Off-topic by about 60 miles: a BFI-hosted film of the Banbury-Woodford Halse section of the GCR - various sequences taken close to the time the route closed, including some from the Bournemouth-York.

And now I'm wondering how long it would have been before that Bournemouth-York express would have been sitting beneath the roof of Nottingham Victoria (and whether he filmed that too ...).

http://player.bfi.org.uk/film/watch-rails-into-ghost-town-1966/

Mark

I regularly travel up to the West Midlands by Chiltern Rail from Marylebone, now the centre of travel to Birmingham Snow Hill and Moor Street rather than Paddington.  Ex GCR Marylebone is probably the nicest of London termini, very small and laid back. Chiltern Rail trains are really smart compared to the crap we have to endure in East Anglia. 

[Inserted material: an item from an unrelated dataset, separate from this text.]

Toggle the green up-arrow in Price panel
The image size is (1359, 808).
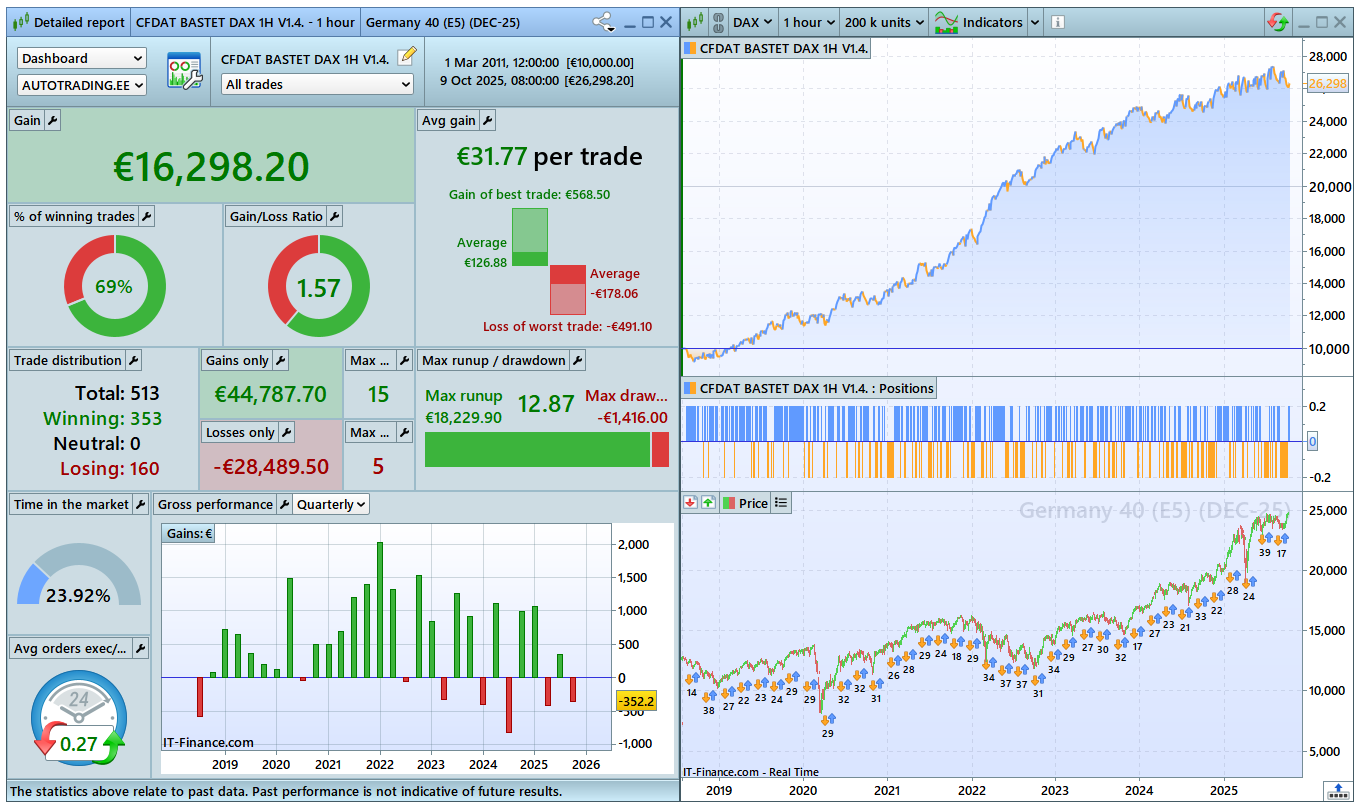708,503
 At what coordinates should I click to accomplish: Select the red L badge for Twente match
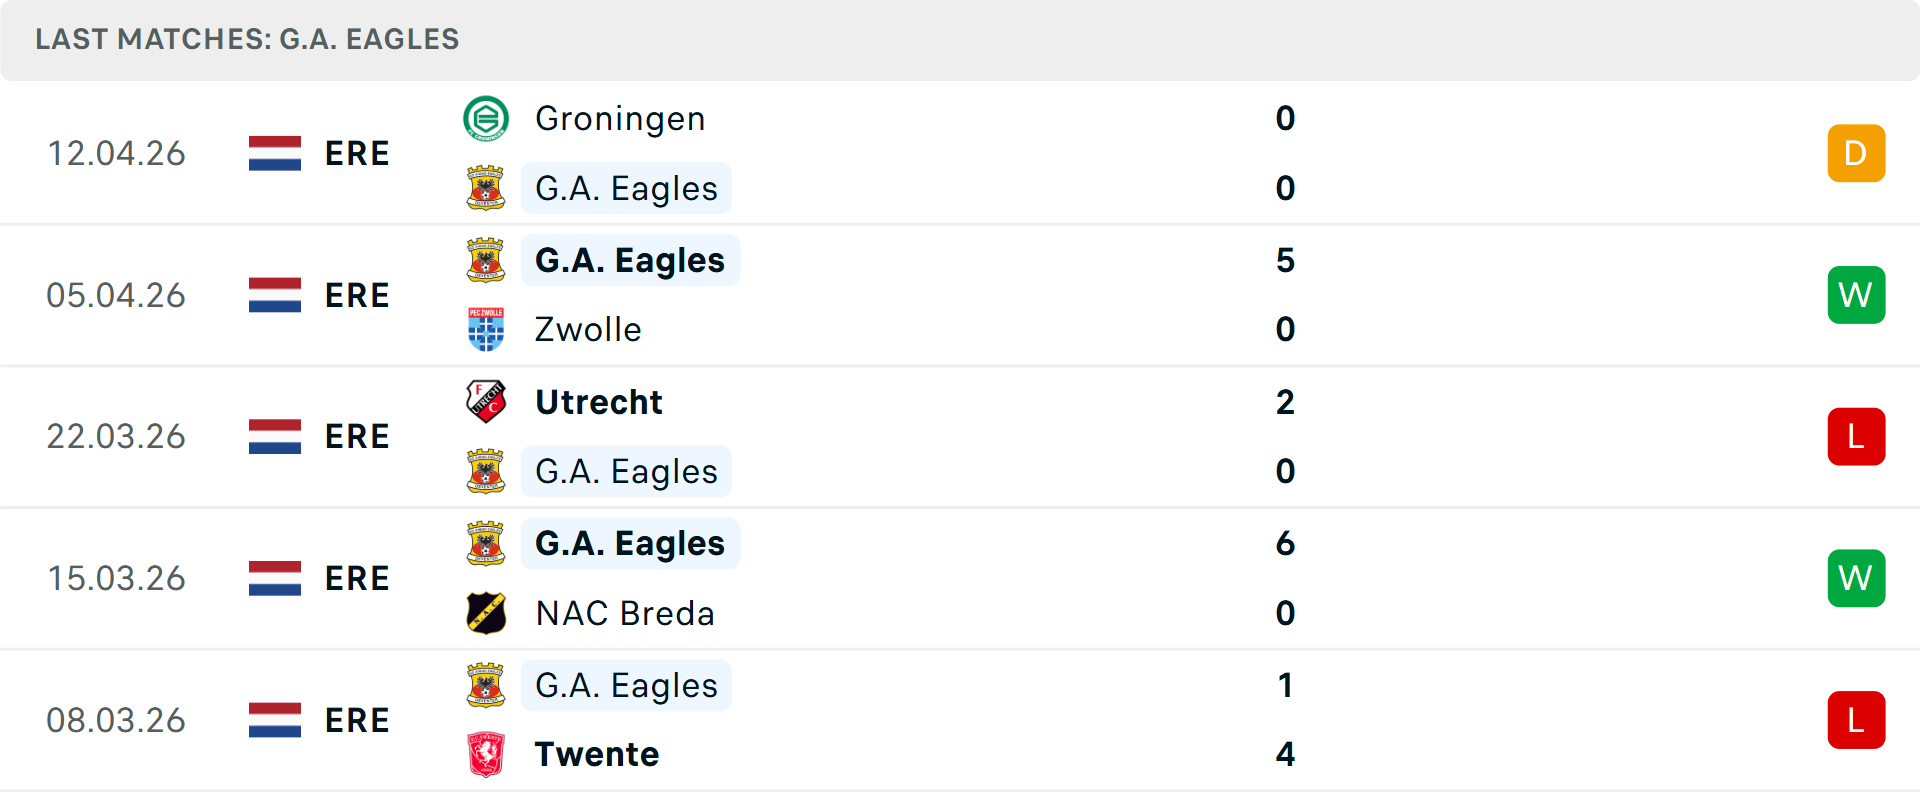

I was amazed at my first journey up there to note that Banbury still had lower quadrant semiphores and GWR signal boxes. On my last journey 3 weeks ago, these had all gone, replaced by colour light signals.

Interestingly, I travelled from Kidderminster to Hereford, at Droitwich onwards everything was GWR, signal boxes and lower quadrant signals. Hereford station is fantastic, like something out of the 60's, the buildings are beautifully preserved and looked after.

A bit of a rambling reply, but bit's of the GCR exist and I use it.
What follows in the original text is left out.